Adil Khan was trying to start an Islamic center but has been sued by the Lodi Muslim Mosque, which claims he improperly transferred mosque property.

"It may well be that some of this is gamesmanship," said attorney Gary Nelson, who represents Khan in the civil lawsuit. "But we are talking about the FBI and INS, and they don't do this lightly. At least I hope they don't."

Lawyers for the Hayats are questioning why the FBI changed the affidavit. They maintain that copies released in Washington and Sacramento are significantly different.

The Washington version, released first, said Hamid Hayat chose to carry out his "jihadi mission" in the United States and potential targets included "hospitals and large food stores." The reference to the targets was dropped in a later version filed in federal court in Sacramento.

Hamid Hayat's attorney, Wazhma Mojaddidi, said that revision "strikes us as an odd turnabout."

Umer Hayat's attorney, Johnny Griffin III, said he was irritated that the government made public the references to hospitals and supermarkets, and then filed something different with the court.

Cauthen described the changes as routine revisions.
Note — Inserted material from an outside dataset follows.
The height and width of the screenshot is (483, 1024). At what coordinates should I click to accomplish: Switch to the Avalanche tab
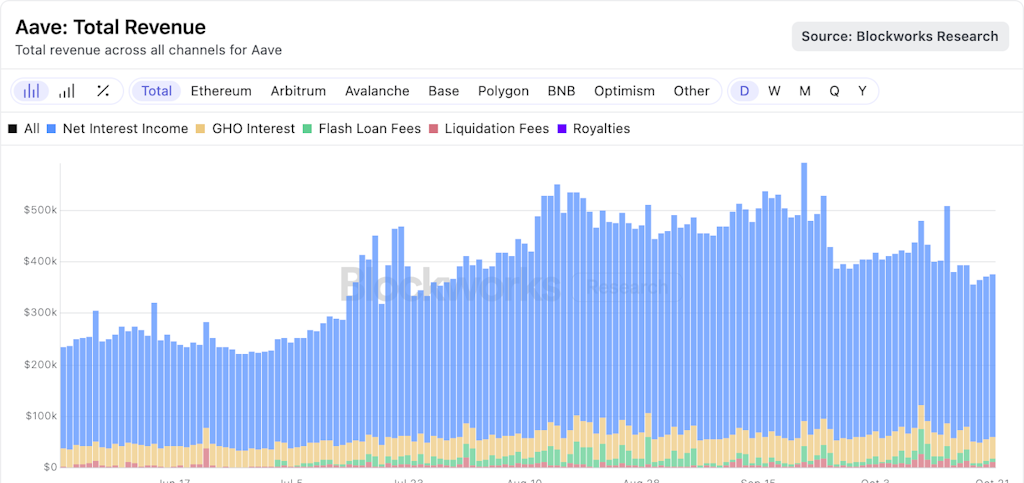coord(377,91)
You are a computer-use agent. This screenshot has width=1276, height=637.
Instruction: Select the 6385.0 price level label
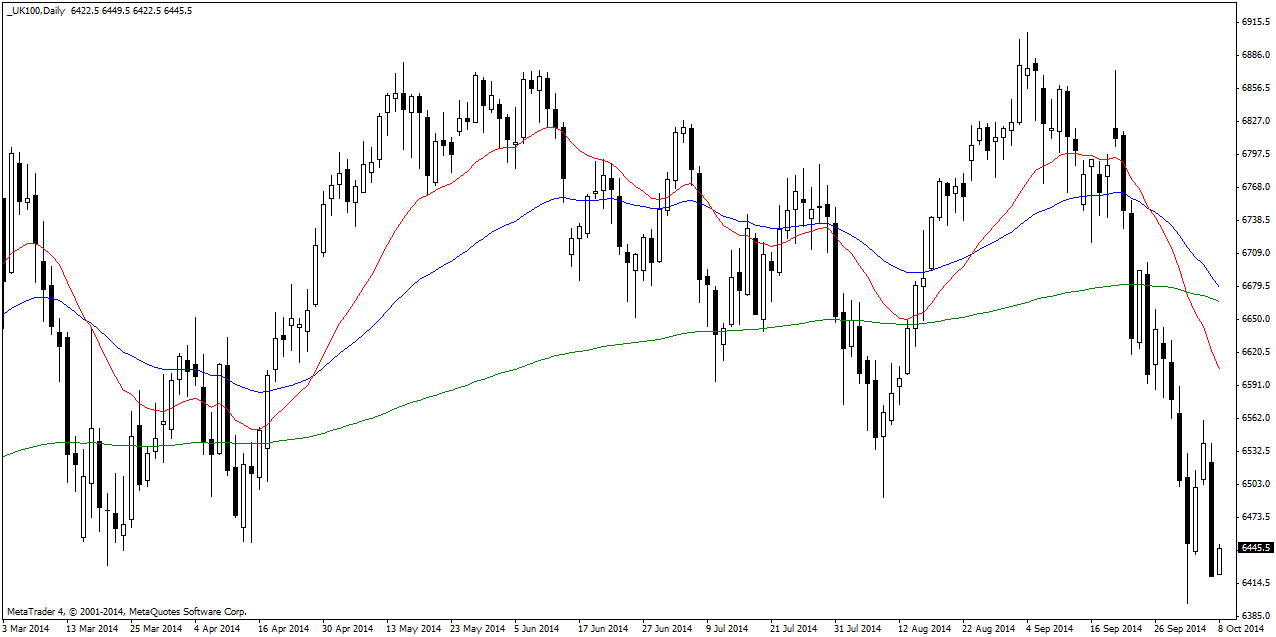click(1255, 616)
Authorities said they had no indication of specific plans or timetables for an attack.

"There is no specific information about hospitals and food stores," he said. "They didn't stand out above other sectors of the infrastructure."

Other law enforcement sources said the initial draft was mistakenly passed out to media outlets, despite concerns it would cause media focus and panic.

FOX News' Catherine Herridge and Anna Persky and The Associated Press contributed to this report.